A close friend of mine said, "Are you gonna miss that million dollar view?" And I didn't even need time to think about it. I said, "Living in a place I feel safe in is worth a billion dollars." My peace of mind is too important to stay in a house with a beautiful view. Besides, I prefer condo living anyway. I love listening to the sounds of cars, church bells, distant trains and even sirens. I prefer the sounds of the 'city'---although it's not quite the city. When I lived in the old house, sometimes I would put on "sounds of the city" on my Calm App to get me to sleep. It reminds me of when I used to spend time at my grandma's house. We woke up to the sounds of garbage trucks, kids playing outside and cars passing by. We heard the trains and the church bells---which were music to my ears. Many would prefer where I used to live: a ton of property with a gorgeous view and hardly any neighbors. All you hear are birds, crickets, and the occasional pack of coyotes at night. My favorite was listening to owls "hoot" back and forth to one another while I fell asleep with the windows open. Of course there's a peacefulness to it, but without the people to fill the home, it was no longer "home" any longer. It was time to move on.
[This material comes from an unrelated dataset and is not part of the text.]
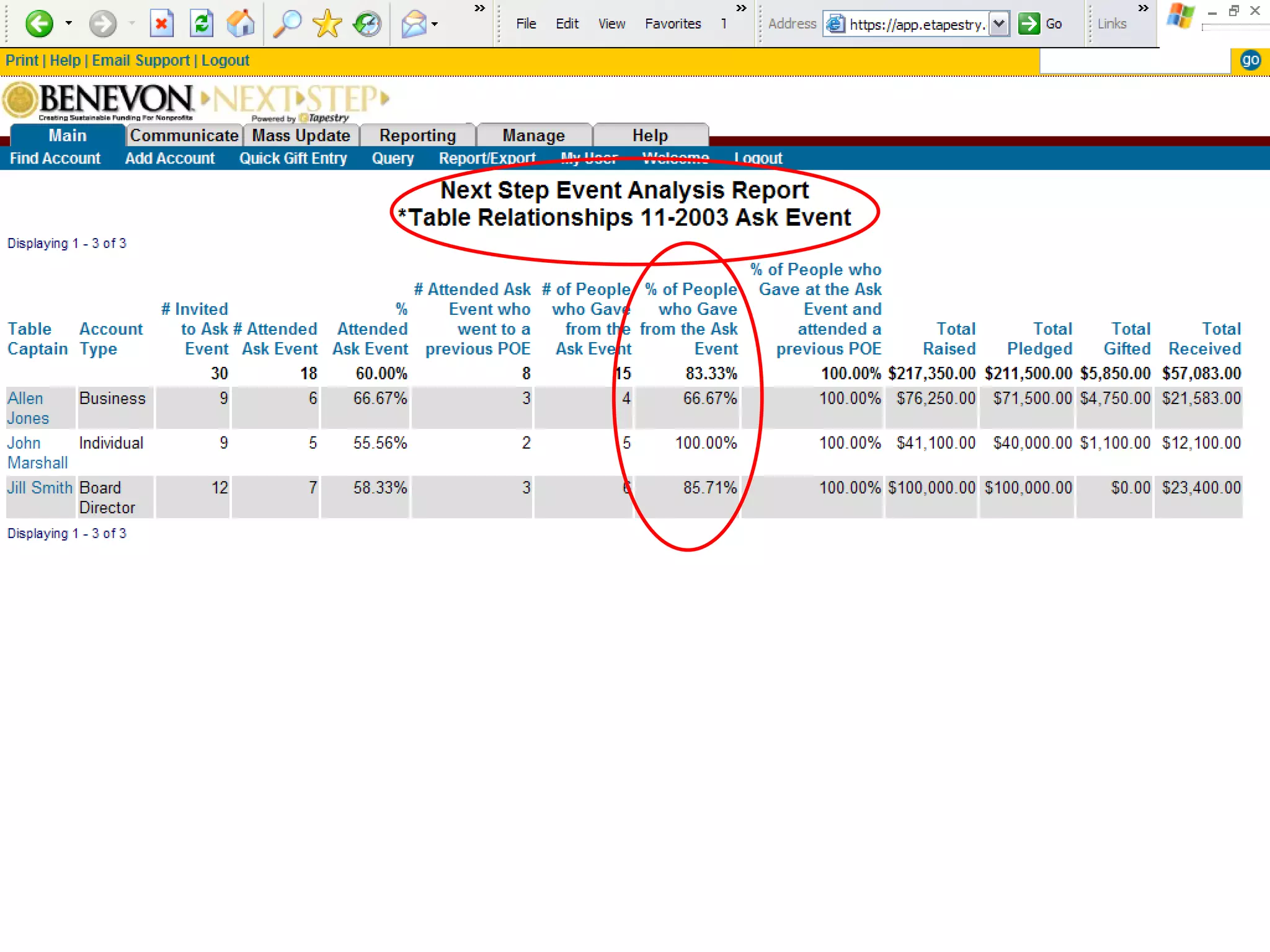Open the Address bar URL dropdown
With that being said, after yesterday's visit, I feel like I have a "sadness hangover" from everything. Thank God for coffee! As I snap out of it, and appreciate all that I do have---all that I have prayed for, my heaviness is lifting from me little by little. The holidays feel strange in this new home, but I'm trying my best!

I guess it's to be expected. I'm grateful for what I had, and also grateful for what I do have. My heart may hurt a little here 'n there, but all in all, it's not so bad here.